# ACTION ITEM
Every line below must come back exactly as it stands, with the images omitted.

[Start of section]

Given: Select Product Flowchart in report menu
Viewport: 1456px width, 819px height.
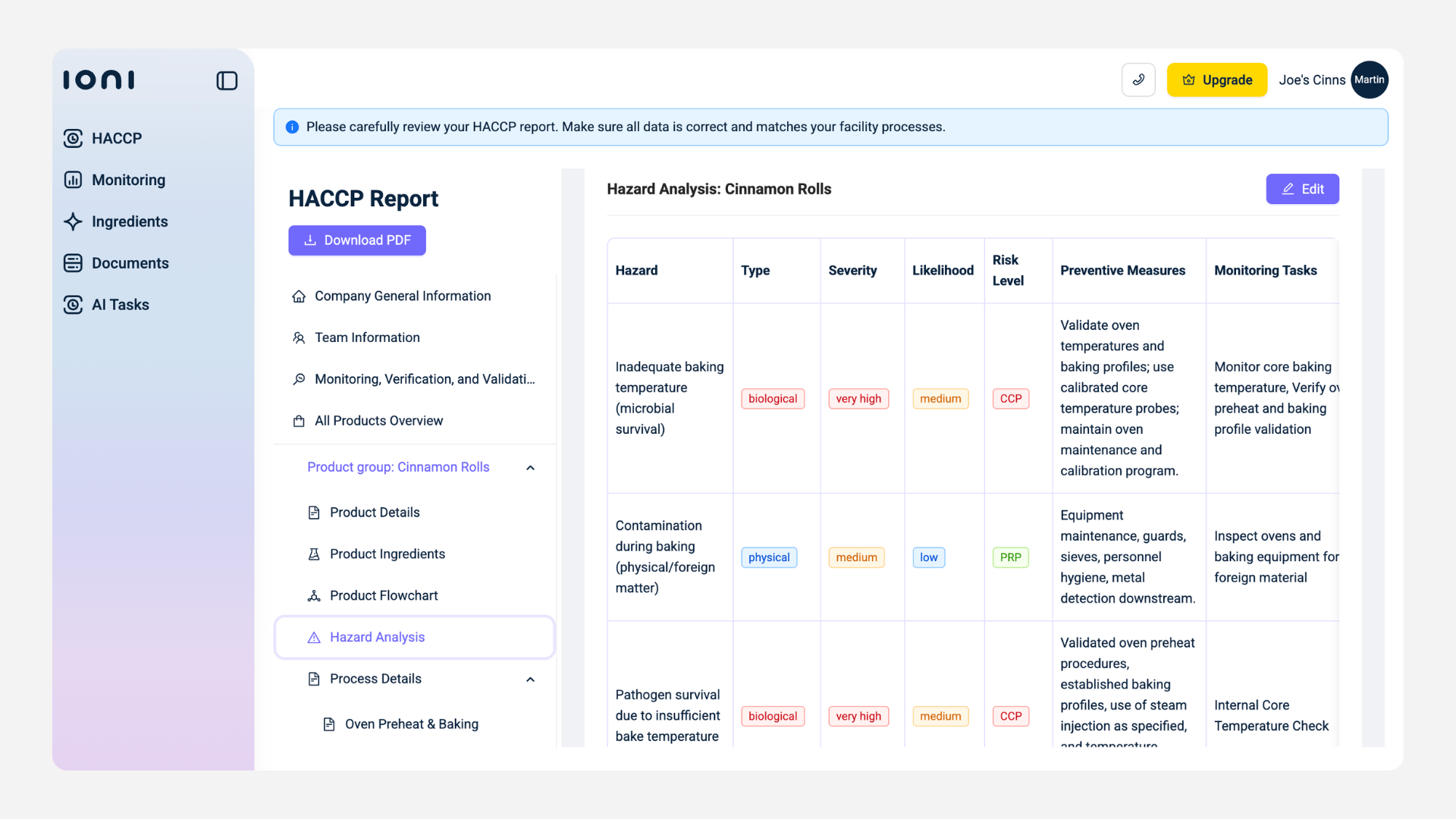Looking at the screenshot, I should 383,595.
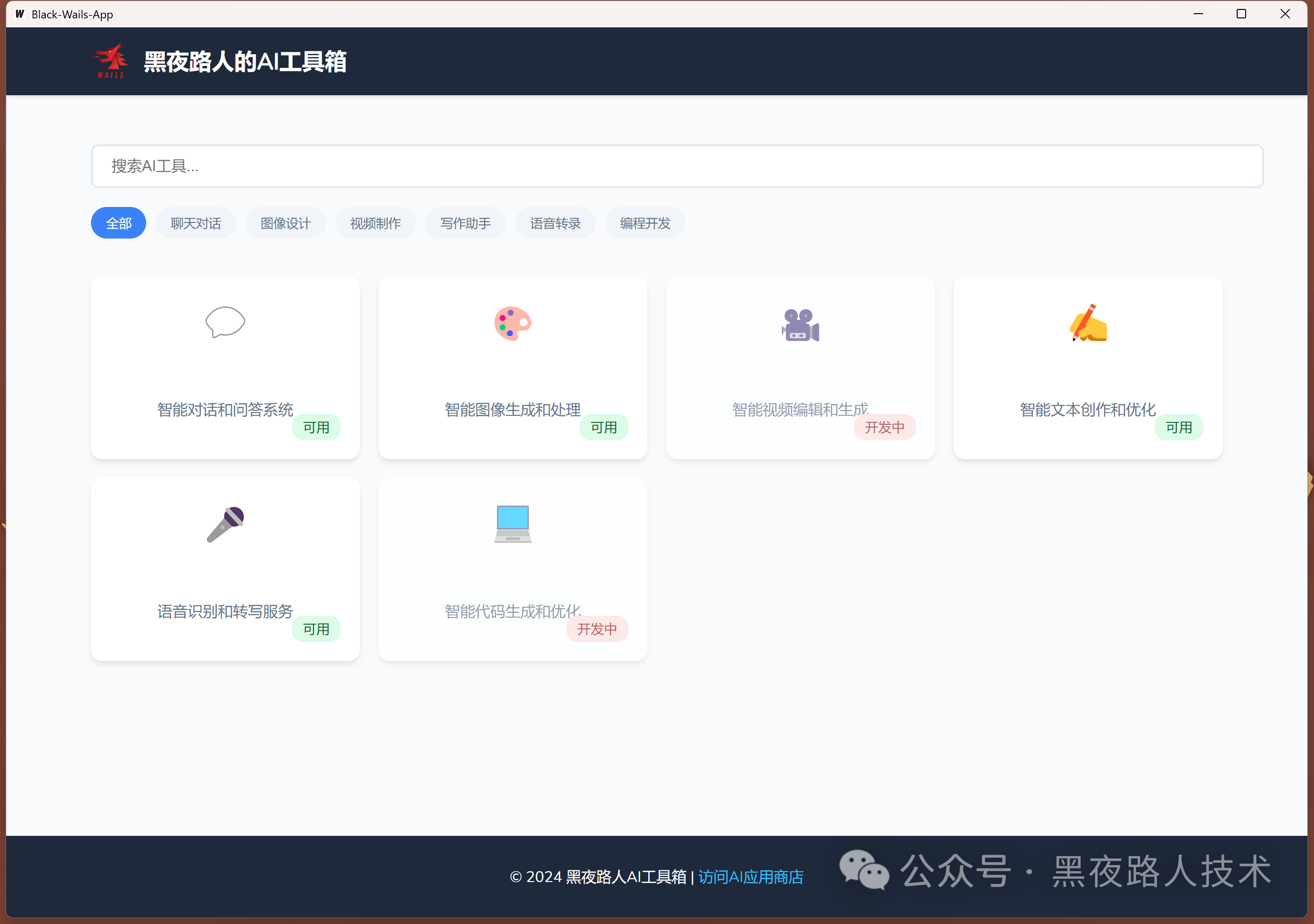Click the paint palette image icon

coord(513,323)
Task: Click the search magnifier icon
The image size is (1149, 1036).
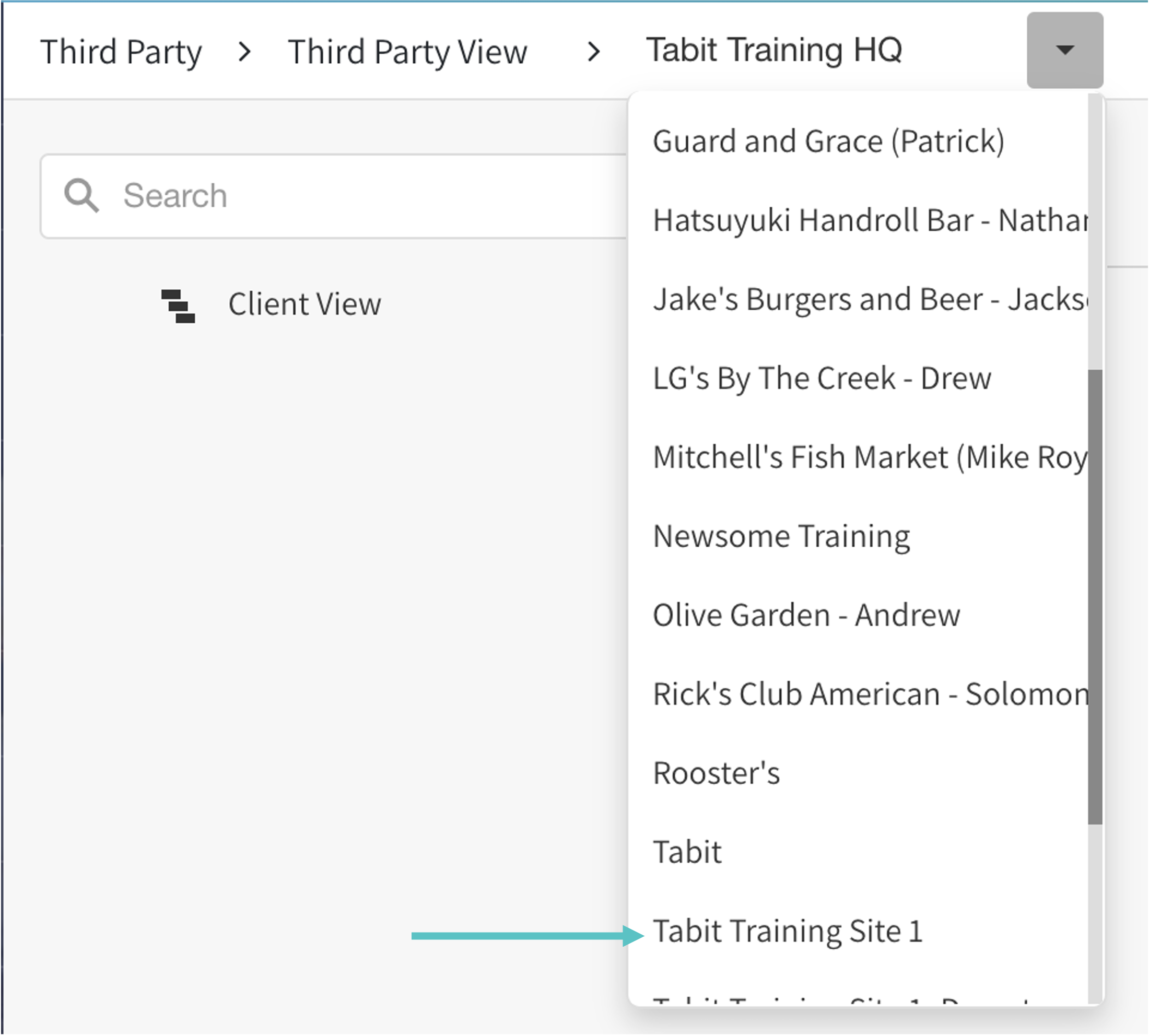Action: (x=81, y=196)
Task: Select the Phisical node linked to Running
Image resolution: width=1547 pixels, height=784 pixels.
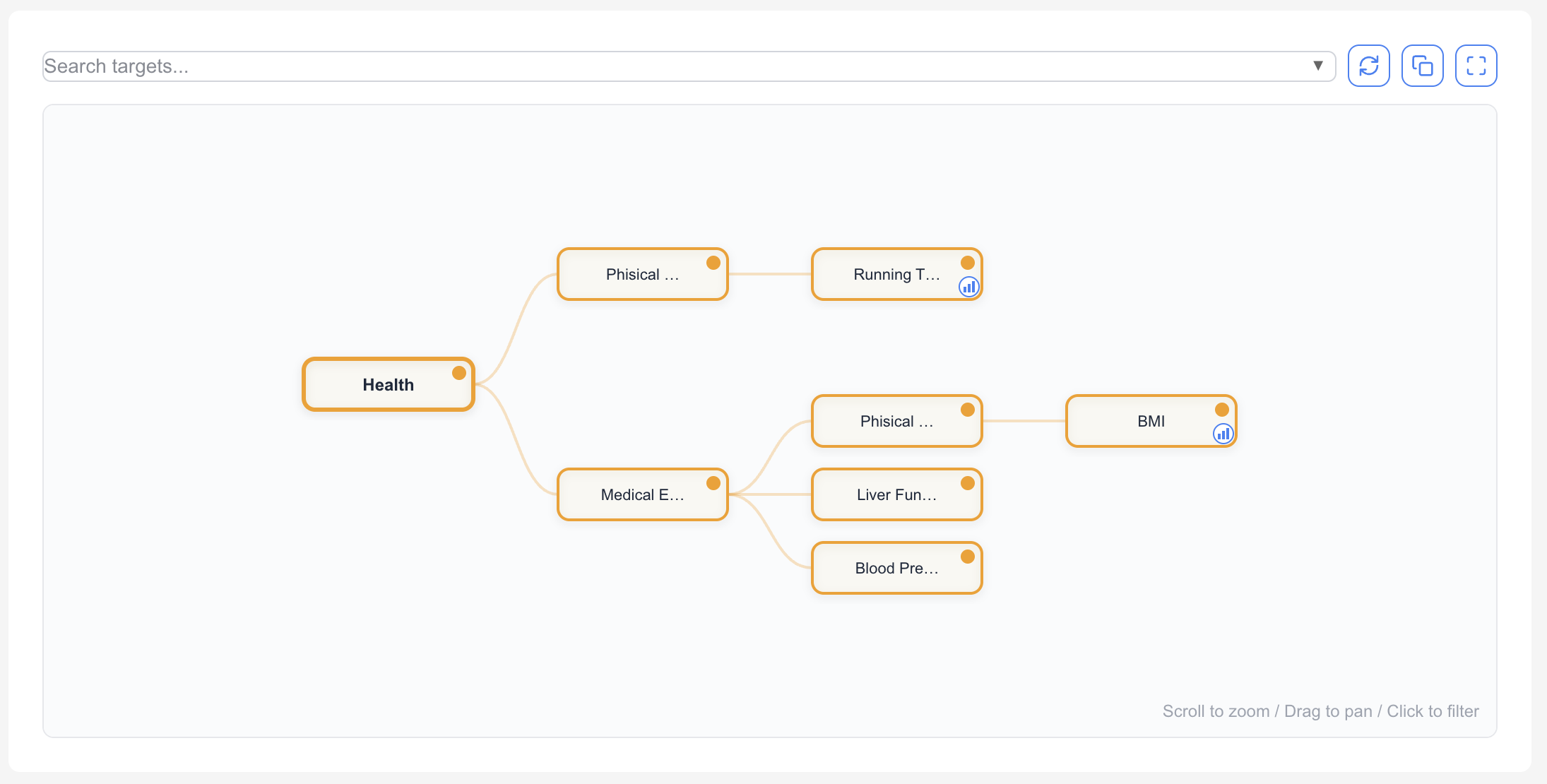Action: [641, 275]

[End of section]

# RESULT
Given: Select Product Flowchart in report menu
Viewport: 1456px width, 819px height.
Looking at the screenshot, I should 383,595.
Click the paint palette image icon

coord(513,323)
Task: Click the search magnifier icon
The image size is (1149, 1036).
Action: (x=81, y=196)
Task: Select the Phisical node linked to Running
Image resolution: width=1547 pixels, height=784 pixels.
Action: [641, 275]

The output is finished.